The first solo film from Peter Farrelly is a step up in ambition from the rambunctiously crude comedies – including Dumb and Dumber and There’s Something About Mary – he directed with his brother Bobby. A flip of the Driving Miss Daisy dynamic, the film is based on the real-life friendship between Tony Lip (Viggo Mortensen), a blue-collar Italian American, and Dr Don Shirley (Mahershala Ali), the cultured African American concert pianist whom Tony is hired to drive on a tour of the still segregated deep south.
The period, 1962, is romanticised with a handsome palette that could have been lifted from an Edward Hopper painting. Pistachio greens, apricot and caramel, teal blue and lipstick crimsons all saturate the frame. It looks almost inviting – each scene wrapped in a snug embrace of nostalgia. But Farrelly’s sensitive approach to colour is confined to the look of the film. Green Book’s approach to race is at best naive and at worst jaw-droppingly ill-judged. There are jarring, tone-deaf scenes in which Tony, a man who previously threw away two glasses that had been used by African Americans, is suddenly an expert in black culture who introduces his employer to the joys of jazz and fried chicken.

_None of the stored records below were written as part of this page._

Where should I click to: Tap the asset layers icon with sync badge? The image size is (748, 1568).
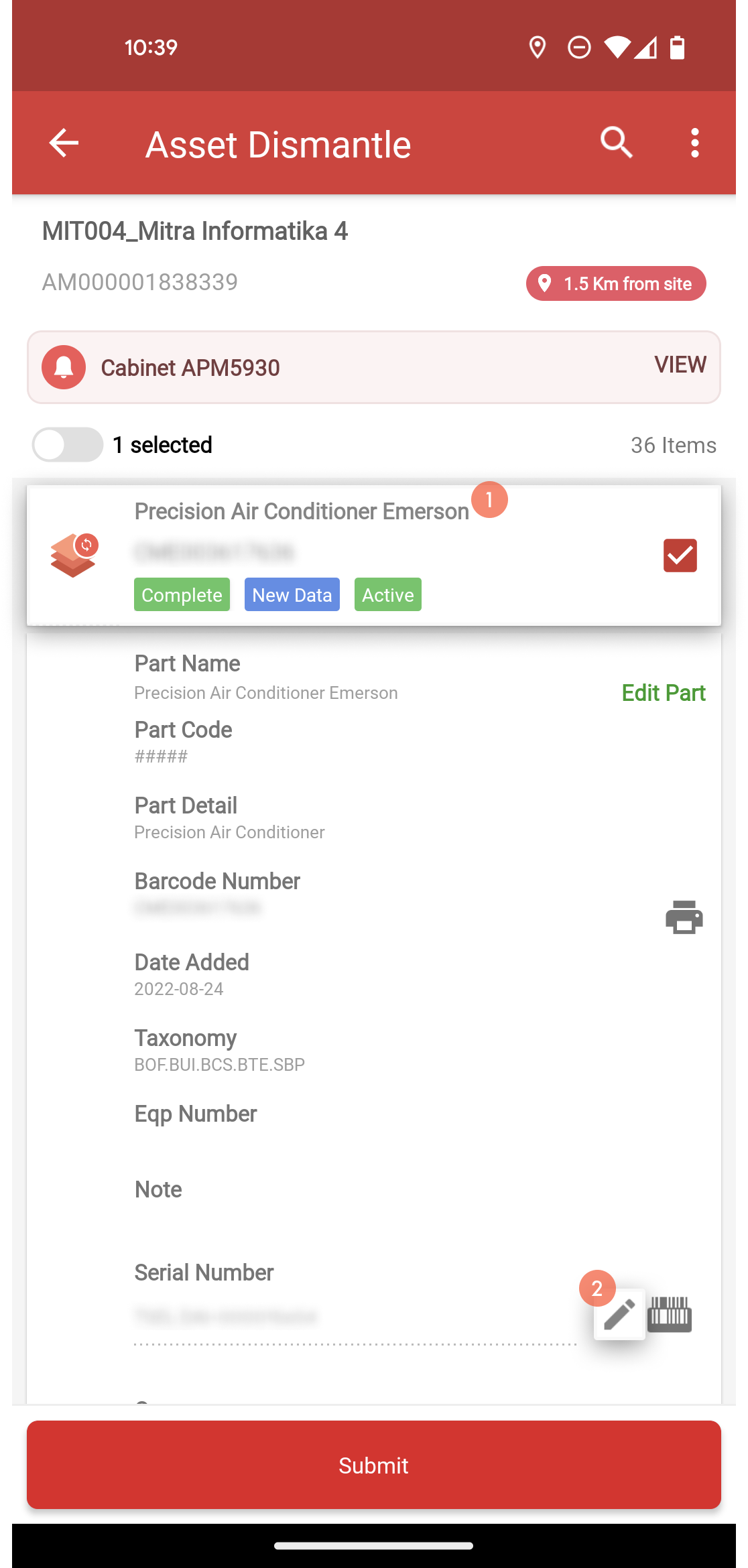74,556
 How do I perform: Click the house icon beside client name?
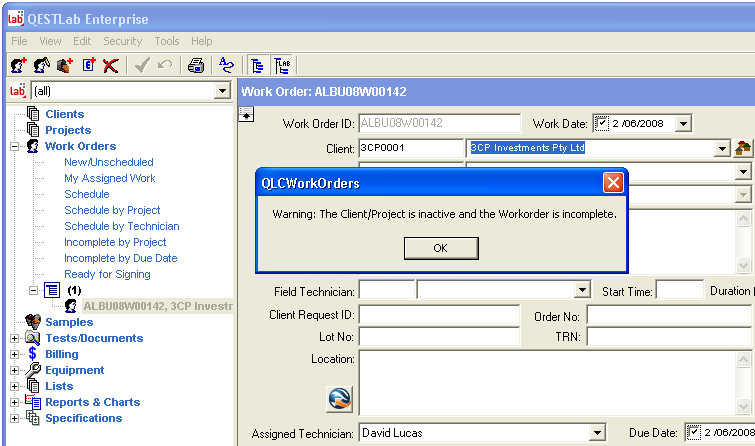click(x=743, y=148)
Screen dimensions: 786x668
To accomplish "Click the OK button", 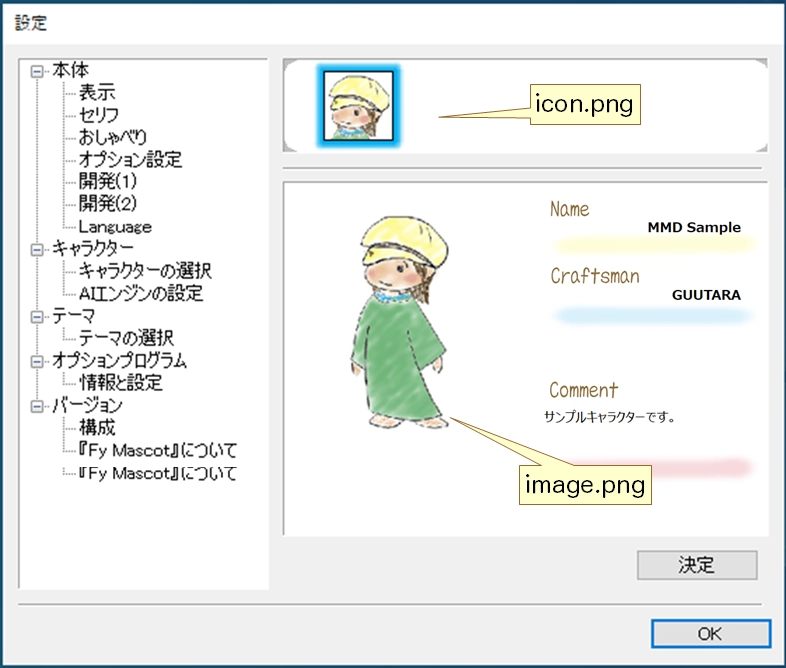I will [710, 634].
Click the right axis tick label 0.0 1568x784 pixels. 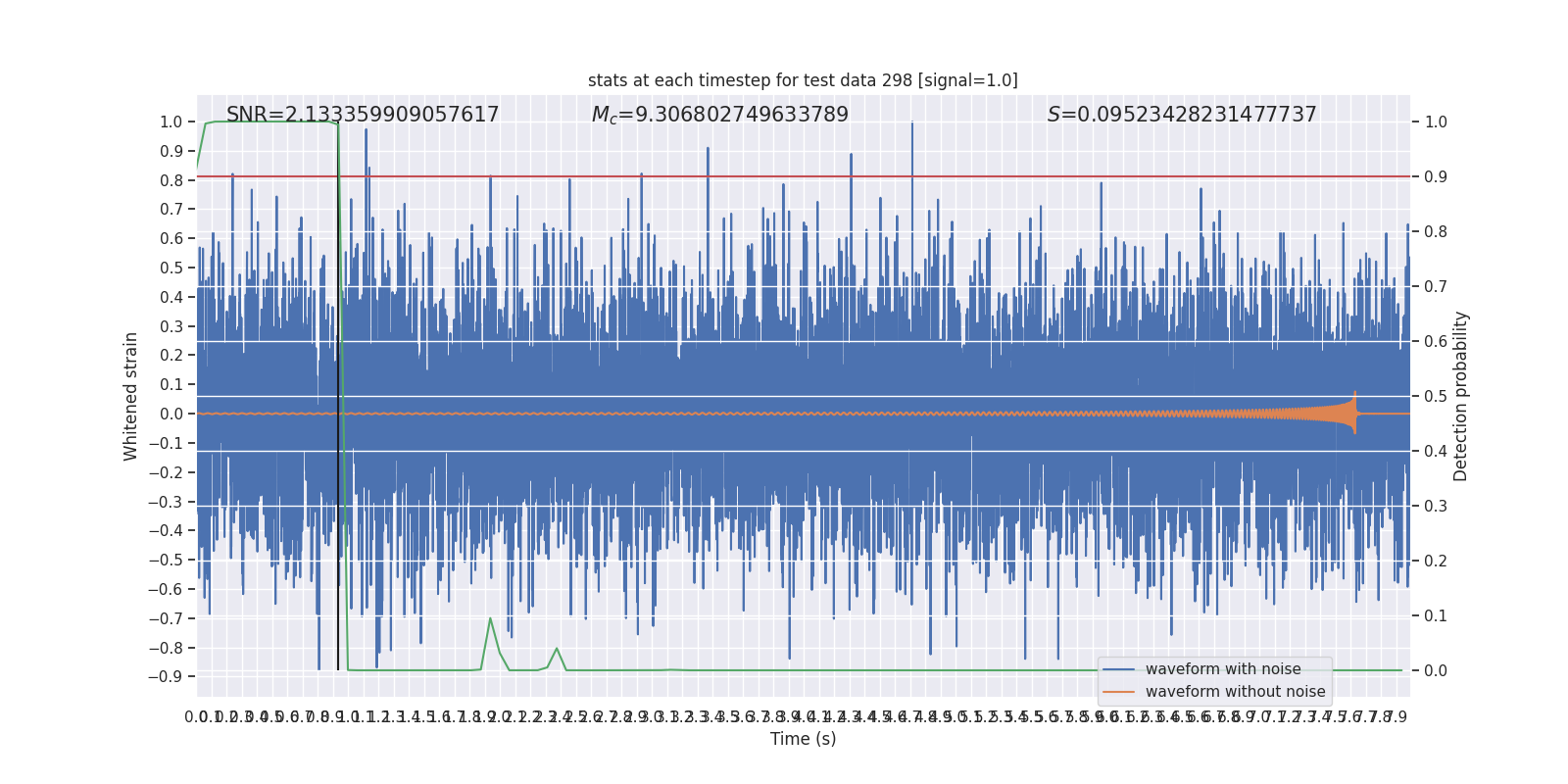(1436, 671)
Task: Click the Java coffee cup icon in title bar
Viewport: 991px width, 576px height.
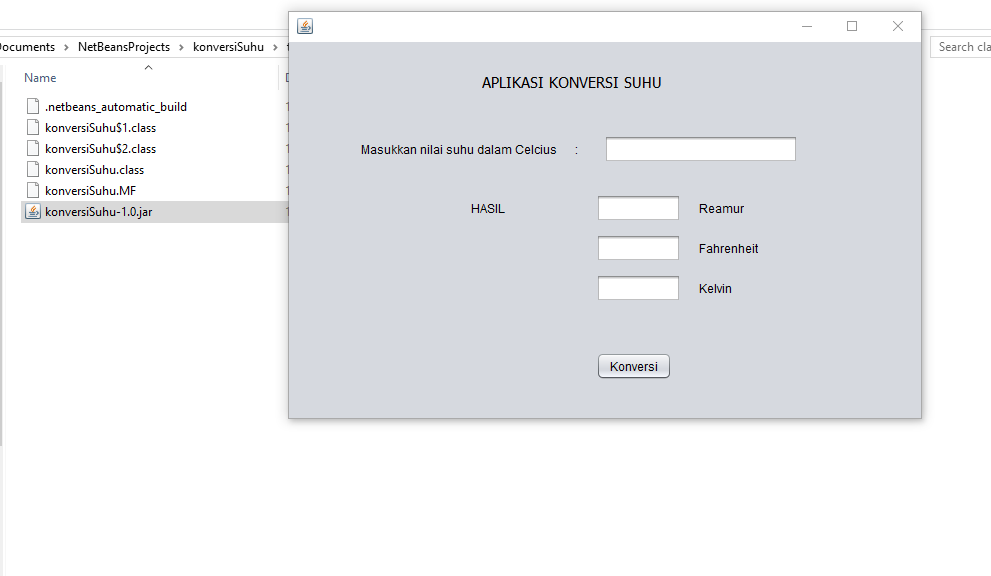Action: click(305, 26)
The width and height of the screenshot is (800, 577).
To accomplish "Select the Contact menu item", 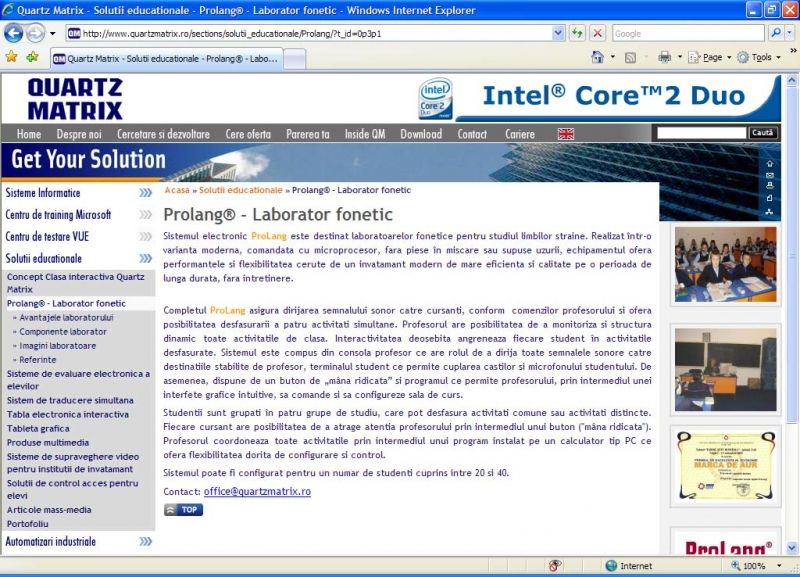I will [x=472, y=134].
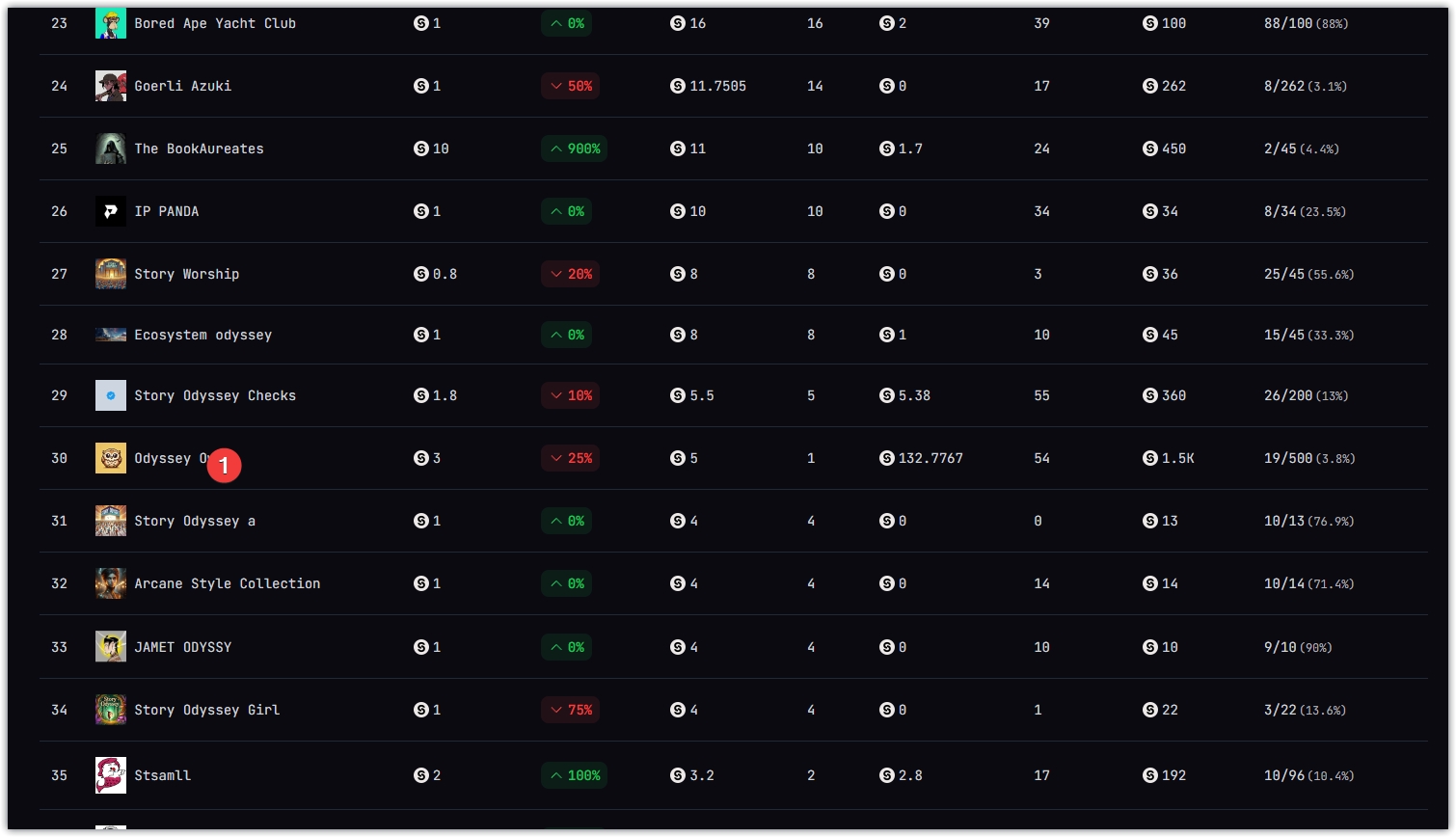
Task: Open the Arcane Style Collection avatar
Action: 111,583
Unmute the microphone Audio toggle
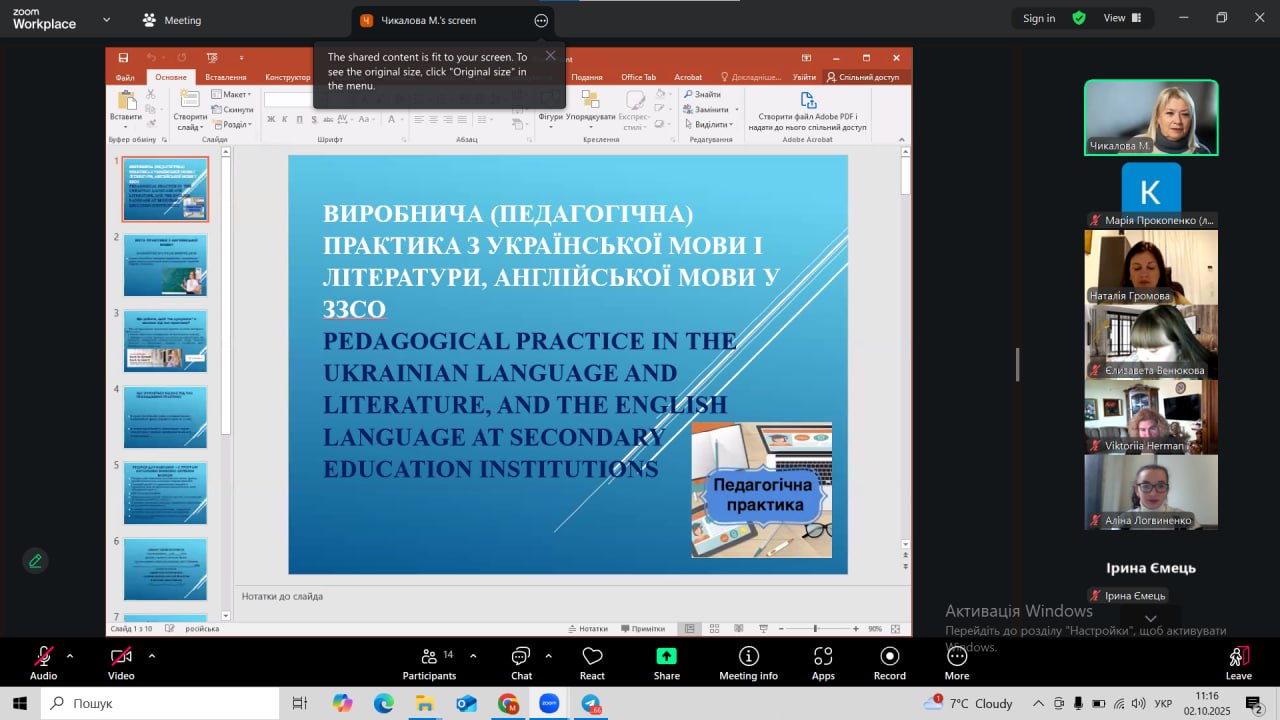Image resolution: width=1280 pixels, height=720 pixels. pos(43,662)
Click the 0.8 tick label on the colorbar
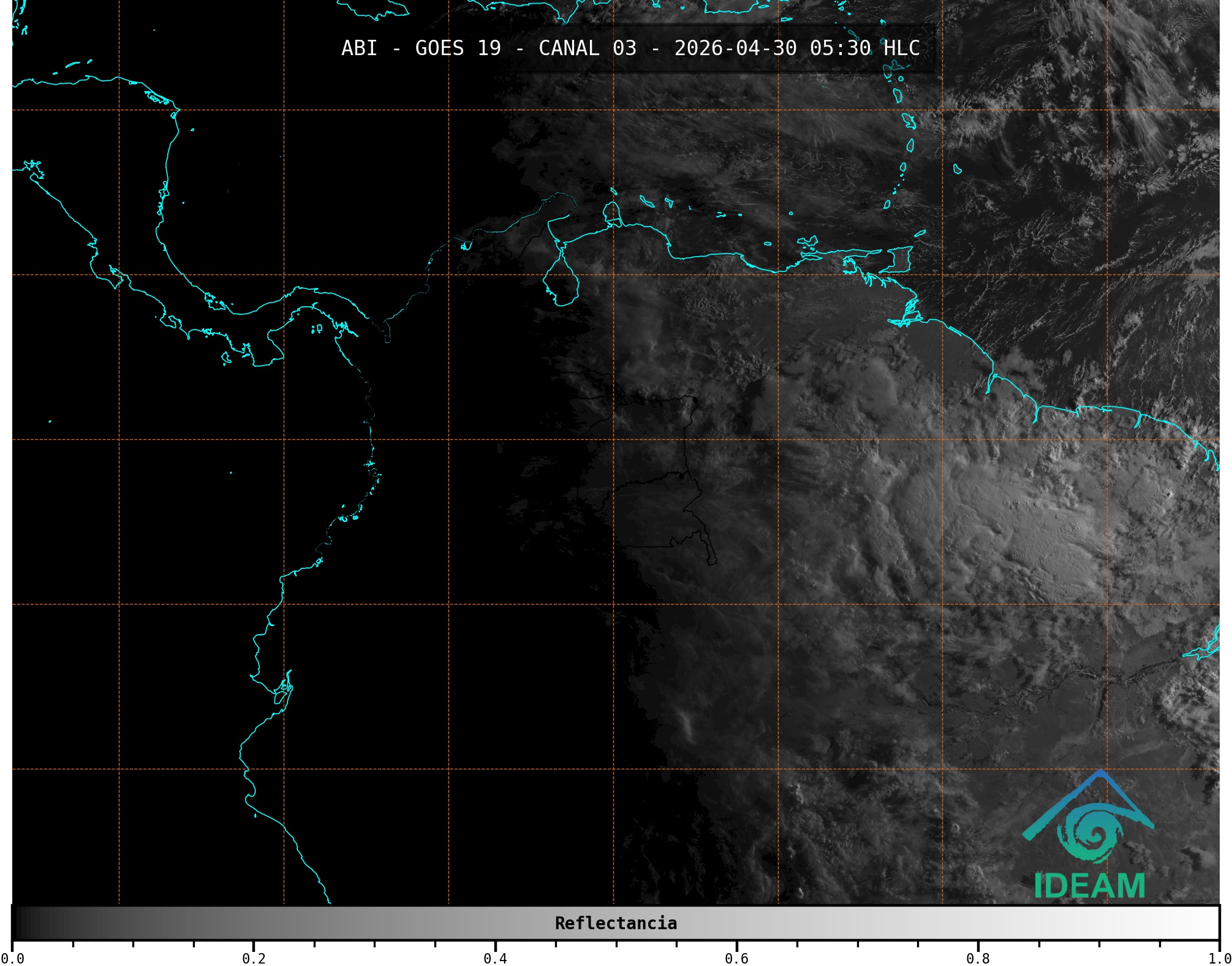Viewport: 1232px width, 966px height. click(978, 958)
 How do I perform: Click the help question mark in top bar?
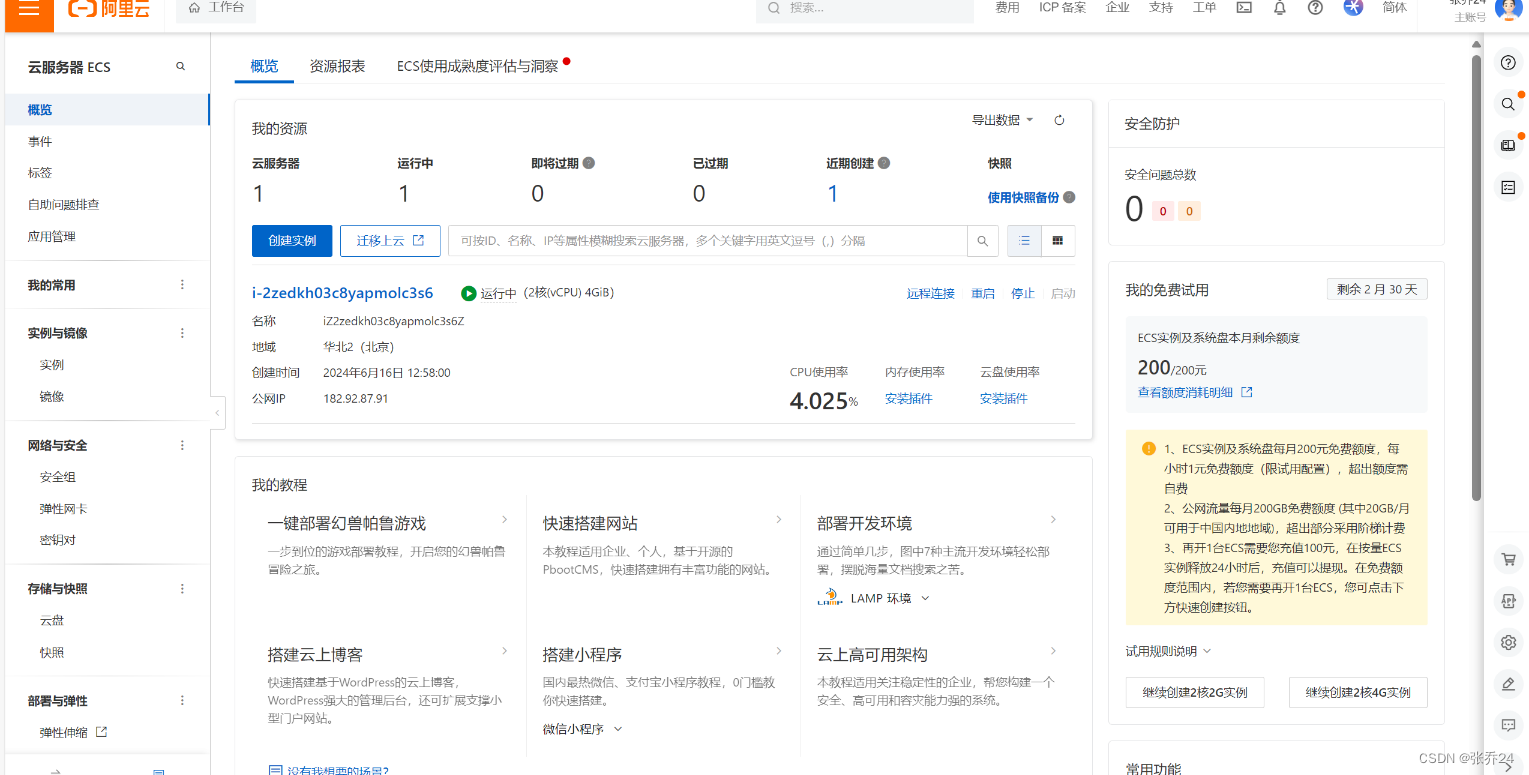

What redeems the film, to a certain extent, is a superb performance from Ali. There is a patrician quality to his bearing as he sits, cashmere-wrapped and aloof, in the back of the car, wearied by the empty calories of Tony’s chatter. It’s a stark contrast to his public face, an automatic, unfelt smile tacked on to disarm the southern racists who view him as a novelty act rather than a world-class musician. Shirley’s dignified melancholy tips, occasionally, into provocative and self-destructive behaviour – Ali beautifully captures the complexity of the man who juggles whiskey-soured, morning-after regret with a stubborn pride in his true self.